Authorities are continuing to pursue the importers of illegal meat products, just days after nearly five tonnes of frozen chicken offal was intercepted on National Road 5 in Kampong Chhnang province’s Rolea Ba'ier district.

The authorities stopped the vehicle that transported the offal without a permit on November 19.

Kreung Sam Ath – head of the animal health and production bureau of the provincial Department of Agriculture, Forestry and Fisheries – said officers seized 345 cases with a combined weight of almost five tonnes.

“After the arrest, they handed over the contraband to us and it was destroyed on November 21,” he said.

Hun Sarath, head of an intervention team tasked with cracking down on the trafficking of animals and animal products, told The Post on November 21 that their investigation was ongoing.

“Our officers are monitoring the sources of illegal imports. Besides investigating work, we also conduct regular inspections of markets and wholesalers,” he said.

Sarath claimed that the import of illegal meat products to Cambodia was declining, thanks to strict measures to prevent it by border authorities.

“There have been a few cases, but we are having great success in apprehending the offenders. There don’t appear to be any large shipments getting through, because the amount of illegal products we are finding in the markets has declined steeply,” he said, adding that they would continue to work to ensure the value of local products and protect people’s health.

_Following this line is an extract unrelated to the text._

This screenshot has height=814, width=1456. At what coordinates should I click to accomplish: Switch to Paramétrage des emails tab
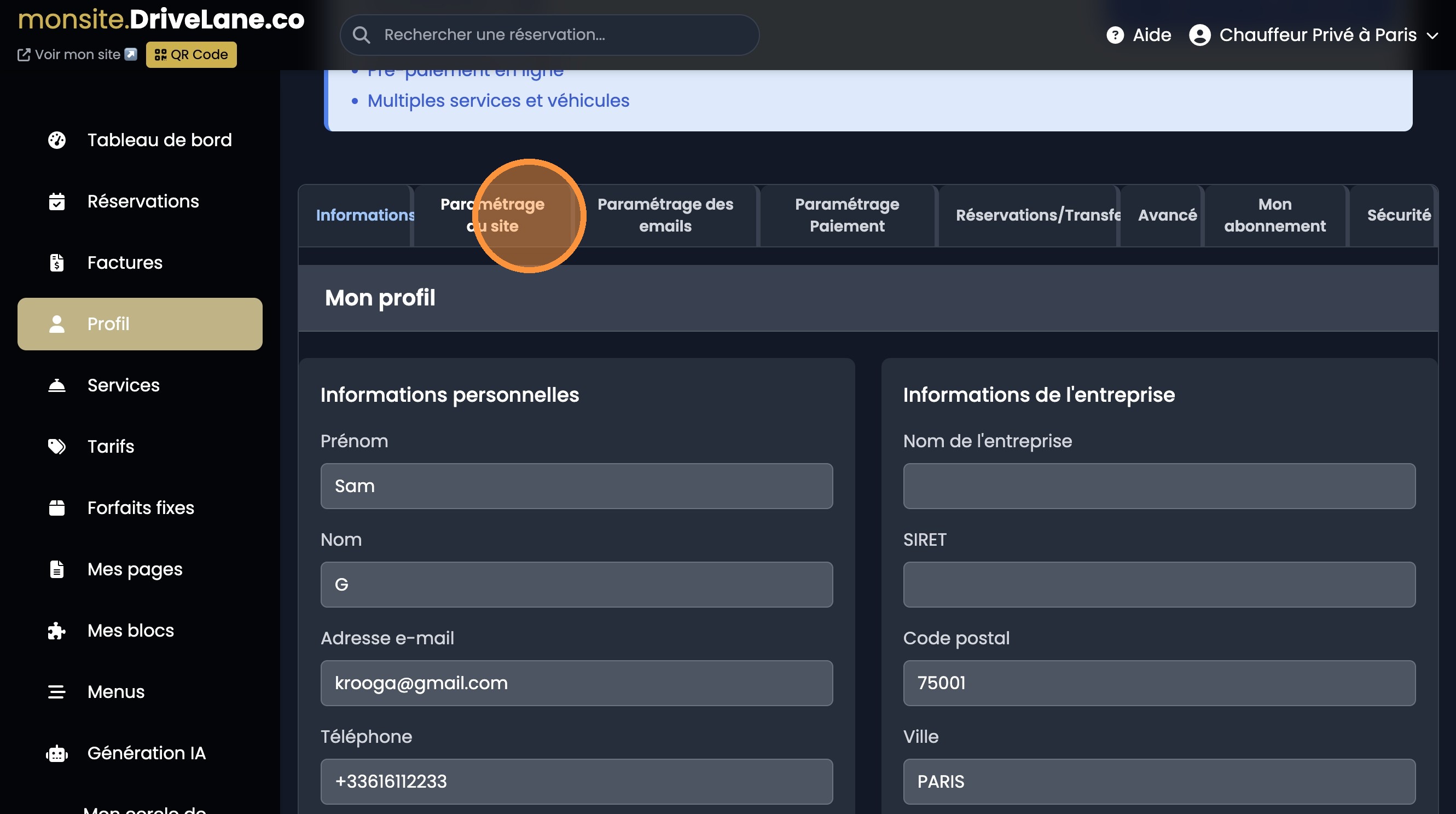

An online seller of frozen meat products, Siv Mey, told The Post on November 21 that she traded in pig’s intestines, tongues, brains and hearts.

She claimed that her products were chemical-free and sourced from domestic producers.

“I don’t buy from big wholesalers … because they are frozen and only slightly cheaper than fresh items,” she said.

Srun Pov, president of the Cambodia Livestock Raisers Association, said there was a lot of publicity about frozen meat production at the moment and the association was continuing an investigation to find out their exact sources.

As the investigation was ongoing, he was wary of suggesting that any of the products currently on the market were imported.

“We will wait until we have gathered sufficient evidence before we release any finding. However, the market is certainly slowing down, largely because of these allegations,” he added.